ICT White Paper 'creates telecoms monopoly'
MTN believes government's plans to create a wholesale open access network (WOAN) will be anti-competitive and essentially create a monopoly in the telecoms market.
This is according to MTN SA CEO Mteto Nyati, explaining the mobile operator's reaction to government's newly published Integrated ICT Policy White Paper.
Nyati told ITWeb via e-mail that the creation of a WOAN ? from which all operators will need to buy capacity ? "is nothing other than the creation of a monopoly".
"It seems to be counter-intuitive that South Africa has spent the past 22 years creating the regulatory environment for competition to flourish only to revert back to a monopoly. MTN knows of no other country where such a structure has been implemented or is successful," he says.

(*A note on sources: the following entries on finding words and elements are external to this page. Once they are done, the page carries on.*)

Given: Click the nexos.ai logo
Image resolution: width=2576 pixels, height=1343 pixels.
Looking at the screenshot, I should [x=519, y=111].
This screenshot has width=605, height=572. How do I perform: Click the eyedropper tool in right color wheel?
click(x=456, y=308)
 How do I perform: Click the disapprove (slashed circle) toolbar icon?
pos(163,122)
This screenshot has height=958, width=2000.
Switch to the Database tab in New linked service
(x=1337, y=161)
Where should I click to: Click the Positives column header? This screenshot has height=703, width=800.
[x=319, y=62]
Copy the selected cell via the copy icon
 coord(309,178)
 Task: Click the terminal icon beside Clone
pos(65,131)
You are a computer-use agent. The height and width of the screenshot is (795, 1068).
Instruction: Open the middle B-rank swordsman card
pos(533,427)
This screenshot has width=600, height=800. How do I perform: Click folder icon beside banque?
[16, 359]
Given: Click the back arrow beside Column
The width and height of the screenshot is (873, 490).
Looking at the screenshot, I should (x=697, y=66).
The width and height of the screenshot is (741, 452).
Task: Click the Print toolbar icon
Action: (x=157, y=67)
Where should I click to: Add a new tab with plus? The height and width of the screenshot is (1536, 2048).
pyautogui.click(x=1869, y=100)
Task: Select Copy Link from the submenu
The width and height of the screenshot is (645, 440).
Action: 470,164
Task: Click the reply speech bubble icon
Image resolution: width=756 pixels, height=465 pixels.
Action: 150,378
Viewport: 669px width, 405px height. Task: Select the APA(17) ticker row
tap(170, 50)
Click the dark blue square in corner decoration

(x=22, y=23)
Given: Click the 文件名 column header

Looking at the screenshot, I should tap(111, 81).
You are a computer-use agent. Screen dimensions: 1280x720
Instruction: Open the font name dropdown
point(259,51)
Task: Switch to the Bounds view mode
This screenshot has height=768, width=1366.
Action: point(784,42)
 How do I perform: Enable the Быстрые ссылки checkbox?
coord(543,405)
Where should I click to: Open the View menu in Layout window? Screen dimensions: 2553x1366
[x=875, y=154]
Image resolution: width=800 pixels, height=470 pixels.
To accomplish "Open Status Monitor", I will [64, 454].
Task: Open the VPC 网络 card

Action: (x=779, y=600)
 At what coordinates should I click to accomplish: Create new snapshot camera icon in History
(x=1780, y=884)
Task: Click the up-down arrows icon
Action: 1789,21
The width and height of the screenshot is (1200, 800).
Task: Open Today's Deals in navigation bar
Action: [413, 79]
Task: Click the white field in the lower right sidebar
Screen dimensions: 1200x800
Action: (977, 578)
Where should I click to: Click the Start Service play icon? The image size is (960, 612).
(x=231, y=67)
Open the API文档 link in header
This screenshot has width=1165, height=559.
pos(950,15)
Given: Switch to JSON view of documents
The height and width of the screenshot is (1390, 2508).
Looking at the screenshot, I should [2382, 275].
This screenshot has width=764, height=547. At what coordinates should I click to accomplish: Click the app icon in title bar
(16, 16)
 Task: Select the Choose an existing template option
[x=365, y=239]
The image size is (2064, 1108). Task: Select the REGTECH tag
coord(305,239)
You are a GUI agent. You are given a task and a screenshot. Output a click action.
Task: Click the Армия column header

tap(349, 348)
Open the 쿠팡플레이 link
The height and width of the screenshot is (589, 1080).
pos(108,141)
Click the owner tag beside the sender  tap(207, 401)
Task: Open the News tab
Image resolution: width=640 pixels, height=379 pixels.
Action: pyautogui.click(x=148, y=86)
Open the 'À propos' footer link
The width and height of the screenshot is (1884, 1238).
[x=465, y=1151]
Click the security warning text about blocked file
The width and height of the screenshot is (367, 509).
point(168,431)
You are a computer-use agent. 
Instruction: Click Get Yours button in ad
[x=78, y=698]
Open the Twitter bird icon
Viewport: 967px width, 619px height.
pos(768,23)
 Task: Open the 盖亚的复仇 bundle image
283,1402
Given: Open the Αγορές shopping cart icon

Nyati adds that in general, MTN is in agreement with the policy's objectives of ensuring more South African citizens have access to communications services. However, "MTN prefers competition to bridge the digital divide rather than large-scale policy and regulatory interventions on a variety of topics".
The White Paper argues the new open access regime necessitates a revised licensing framework to accommodate more players and open up the market for more competition.
"The new policy environment of open and shared networks will enable competition to be focused at the service level, enabling multiple service providers to provide high-quality and innovative products and services to South Africans at affordable rates."
Another key area of concern for MTN is that the policy document signals the current mobile operators will not have access to any exclusive spectrum frequencies in future.
"Unfortunately, the policy document goes even further to suggest that ICASA as the regulator should engage with the mobile operators on the terms and conditions of returning their current frequencies. In short, the policy suggests that mobile operators will not get any more frequency spectrum and must hand back what they have.
"Clearly, such a scenario is untenable and unacceptable," according to Nyati.
Last week, Telkom was the first mobile operator to publicly voice its concerns about the policy document which was finally published by government in early October. Vodacom and Cell C remain silent for now.
Telkom chief commercial officer Brian Armstrong said the White Paper contained a lot of good; however, "some of it is concerning and there are some parts that are potentially dangerous".
Telkom's concerns echo MTN's, with Armstrong also speaking out against the idea that operators would have to give back costly spectrum, saying it "compromises the operators' anticipated return on invested capital and disincentives future expenditure towards network upgrade and maintenance".
"The fundamental problem is you have spent millions on the network and then have to return it. We need industry engagement on this issue," Armstrong said.
Nyati has always been vocal about his views that mobile operators need to be given access to more spectrum, in order to provide better services.
"The growth of the telecoms sector and the development of the country is dependent on the expeditious allocation of radio spectrum, which will enable operators to improve their service offerings by deploying networks more efficiently in line with customer requirements," he told ITWeb.
Nyati says MTN has spent more than R22 billion in the last three financial years to roll out its 2G, 3G and LTE networks in South Africa. This as the demand for data on the MTN network has "exponentially increased", and this increased demand has placed increased pressure on the network.
"The lack of any further frequency spectrum assignment has compelled MTN SA to re-farm existing spectrum to cater for LTE technology and has led MTN to densify its network by rolling out more network elements, which is the more expensive option but an option that we have had to take. MTN is concerned about the delays experienced in the allocation of suitable spectrum," Nyati adds.
Spectrum allocation has recently been held up by a squabble between the Department of Telecommunications and Postal Services (DTPS) and telecoms regulator, the Independent Communications Authority of SA (ICASA).
The DTPS in September succeeded in interdicting ICASA from continuing with a planned spectrum auction which would have given telecoms operators the opportunity to bid on lots of spectrum in the highly sought-after 700MHz, 800MHz and 2.6GHz bands. The DTPS argued ICASA should have waited for the ICT White Paper to be published before issuing an invitation to operators to apply for licences for spectrum.
The interdict ruling was only part A of the case and part B must still be heard by the High Court - most likely sometime next year.